-- Dataset entries --

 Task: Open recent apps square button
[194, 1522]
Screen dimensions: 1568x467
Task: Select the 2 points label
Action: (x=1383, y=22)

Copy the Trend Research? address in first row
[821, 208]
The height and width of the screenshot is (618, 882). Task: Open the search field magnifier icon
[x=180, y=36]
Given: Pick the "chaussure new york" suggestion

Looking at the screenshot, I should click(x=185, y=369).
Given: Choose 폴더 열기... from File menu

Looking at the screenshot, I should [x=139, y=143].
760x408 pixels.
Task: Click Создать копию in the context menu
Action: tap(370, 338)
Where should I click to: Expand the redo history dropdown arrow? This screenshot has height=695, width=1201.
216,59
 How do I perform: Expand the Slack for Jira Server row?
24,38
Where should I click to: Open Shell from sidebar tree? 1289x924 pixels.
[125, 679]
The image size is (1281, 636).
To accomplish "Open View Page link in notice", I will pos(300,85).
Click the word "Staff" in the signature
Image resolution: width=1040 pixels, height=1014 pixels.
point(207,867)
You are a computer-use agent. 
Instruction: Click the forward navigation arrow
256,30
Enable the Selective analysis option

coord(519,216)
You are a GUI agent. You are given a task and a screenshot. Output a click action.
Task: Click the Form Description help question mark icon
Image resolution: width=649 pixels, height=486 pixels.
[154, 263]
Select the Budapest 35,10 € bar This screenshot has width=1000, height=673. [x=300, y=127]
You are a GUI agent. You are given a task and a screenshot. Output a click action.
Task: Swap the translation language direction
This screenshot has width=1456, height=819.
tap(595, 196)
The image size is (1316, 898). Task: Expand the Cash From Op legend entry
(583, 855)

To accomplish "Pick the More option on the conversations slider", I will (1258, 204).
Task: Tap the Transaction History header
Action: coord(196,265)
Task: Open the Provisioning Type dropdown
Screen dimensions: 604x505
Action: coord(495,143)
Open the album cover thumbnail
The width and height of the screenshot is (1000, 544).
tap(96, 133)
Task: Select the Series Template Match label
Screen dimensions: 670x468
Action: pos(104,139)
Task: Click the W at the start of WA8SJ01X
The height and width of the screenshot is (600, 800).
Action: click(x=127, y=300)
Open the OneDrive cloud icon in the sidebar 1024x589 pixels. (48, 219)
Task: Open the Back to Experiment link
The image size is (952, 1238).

-- Requirement --
Reproduce the material above line for line, without altering a single character.

-- Solution to this task --
 Task: Open recent apps square button
[194, 1522]
Screen dimensions: 1568x467
Task: Select the 2 points label
Action: (x=1383, y=22)

Copy the Trend Research? address in first row
[821, 208]
The height and width of the screenshot is (618, 882). Task: Open the search field magnifier icon
[x=180, y=36]
Given: Pick the "chaussure new york" suggestion

Looking at the screenshot, I should click(x=185, y=369).
Given: Choose 폴더 열기... from File menu

Looking at the screenshot, I should [x=139, y=143].
760x408 pixels.
Task: Click Создать копию in the context menu
Action: tap(370, 338)
Where should I click to: Expand the redo history dropdown arrow? This screenshot has height=695, width=1201.
216,59
 How do I perform: Expand the Slack for Jira Server row?
24,38
Where should I click to: Open Shell from sidebar tree? 1289x924 pixels.
[125, 679]
The image size is (1281, 636).
To accomplish "Open View Page link in notice", I will pos(300,85).
Click the word "Staff" in the signature
Image resolution: width=1040 pixels, height=1014 pixels.
point(207,867)
You are a computer-use agent. 
Instruction: Click the forward navigation arrow
256,30
Enable the Selective analysis option

coord(519,216)
You are a GUI agent. You are given a task and a screenshot. Output a click action.
Task: Click the Form Description help question mark icon
Image resolution: width=649 pixels, height=486 pixels.
[154, 263]
Select the Budapest 35,10 € bar This screenshot has width=1000, height=673. [x=300, y=127]
You are a GUI agent. You are given a task and a screenshot. Output a click action.
Task: Swap the translation language direction
This screenshot has width=1456, height=819.
tap(595, 196)
The image size is (1316, 898). Task: Expand the Cash From Op legend entry
(583, 855)

To accomplish "Pick the More option on the conversations slider", I will (1258, 204).
Task: Tap the Transaction History header
Action: coord(196,265)
Task: Open the Provisioning Type dropdown
Screen dimensions: 604x505
Action: coord(495,143)
Open the album cover thumbnail
The width and height of the screenshot is (1000, 544).
tap(96, 133)
Task: Select the Series Template Match label
Screen dimensions: 670x468
Action: pos(104,139)
Task: Click the W at the start of WA8SJ01X
The height and width of the screenshot is (600, 800).
Action: click(x=127, y=300)
Open the OneDrive cloud icon in the sidebar 1024x589 pixels. (48, 219)
Task: Open the Back to Experiment link
The image size is (952, 1238).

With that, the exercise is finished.